鉄砲玉(戦国末期) 三島市郷土資料館【美と快と-収蔵品物語㊽】

 箱根山西麓の尾根上にある国指定史跡「山中城跡」(三島市)は戦国時代末期、小田原城を本拠としていた北条氏によって、西方防衛の要所として築かれた山城跡。天正18(1590)年3月29日、小田原城を目指す豊臣軍の総攻撃を受け、わずか半日で落城したとされる。山中城に関連する史料は少なく、構造の詳細は明らかではないが、同市郷土資料館に収蔵されている「鉄砲玉」をはじめとする発掘調査による出土品は戦の激しさを物語っている。

鉄砲玉 戦国時代末期
鉄砲玉 戦国時代末期
「前立物」 戦国時代末期 最大長23・75センチ
「前立物」 戦国時代末期 最大長23・75センチ
三島市郷土資料館
三島市郷土資料館
鉄砲玉 戦国時代末期
「前立物」 戦国時代末期 最大長23・75センチ
三島市郷土資料館


山中城 合戦の痕跡
 天正15(1587)年11月の北条家朱印状が城の存在を確認できる初例という。敷地は東西500メートル、南北千メートルに及び、北条氏の城に共通する、堀の中に土手状の構造で区画した「障子堀」などが見られる。
 北条氏は同年正月から、豊臣軍の侵攻に備えて山中城を含む拠点城郭の修築を行っていた。一方、侵攻を受ける直前、山中城主の松田康長は箱根権現別当に宛てた手紙で、十分な防備がある上、相手は兵糧に難渋しているようだと、状況を楽観視する様子を記していた。結果、前方から進入してきた約6万7千の豊臣軍に対し、約4千の北条勢は次々と討たれた。
 1973年に始まった市の調査で、武器や武具のほか、割れた陶磁器などの日用品が発掘された。

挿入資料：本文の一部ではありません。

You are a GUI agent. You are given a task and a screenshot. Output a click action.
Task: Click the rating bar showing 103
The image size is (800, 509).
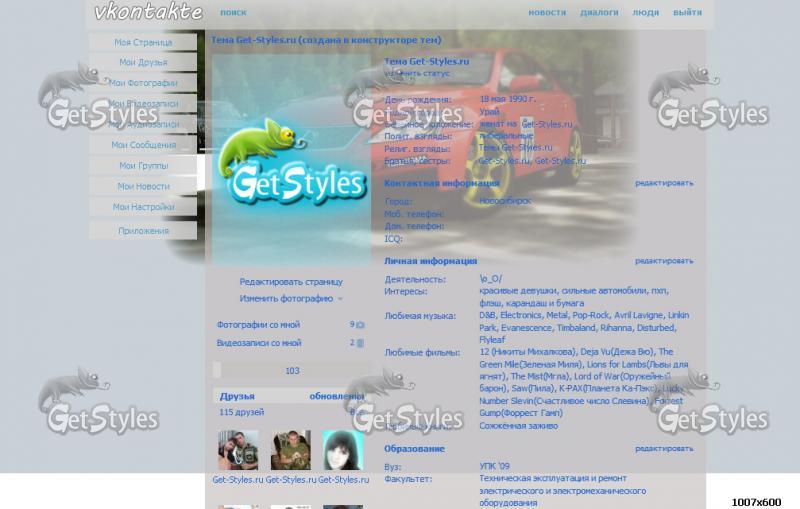(x=291, y=370)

鉄砲玉は未使用の物も含めて197発が見つかった。青緑色の鉛青銅玉、白色の鉛玉、赤色の鉄玉の3種類。大きさはさまざまで、いずれも堀の底から出土した。柿島綾子学芸員(39)は「出土品は他の城跡に比べて少ない。この地で確かに戦が行われたことを伝える貴重な史料」と説明する。
 現代において、山中城跡は富士山と駿河湾の眺望や四季折々の自然が楽しめ、ネット上では「障子堀」が洋菓子の「ワッフル」に似ていると話題になるなど、観光スポットとなっている。柿島学芸員は「多くの人に愛されている史跡だと感じる。その歴史にも注目してほしい」と期待した。

かぶとの装飾、いずれも損壊 「前立物」戦国時代末期
 「前立物[まえだてもの]」は、かぶとの額部分に取り付ける装飾。山中城の南側に当たる「岱崎[だいさき]出丸」から出土した日輪の前立物は、薄い板の上に紙を貼り、赤漆で塗り固められている。表面には金箔[きんぱく]が押されていた。
 かぶとの鉢から垂らし、首から襟にかけて防御する「錣[しころ]」なども見つかり、この他に出土した武具などから、軽快な装備だったことが分かっている。柿島学芸員は「いずれも損壊していて、臨戦時の慌ただしさや落城した山城の歴史を伝えている」と話した。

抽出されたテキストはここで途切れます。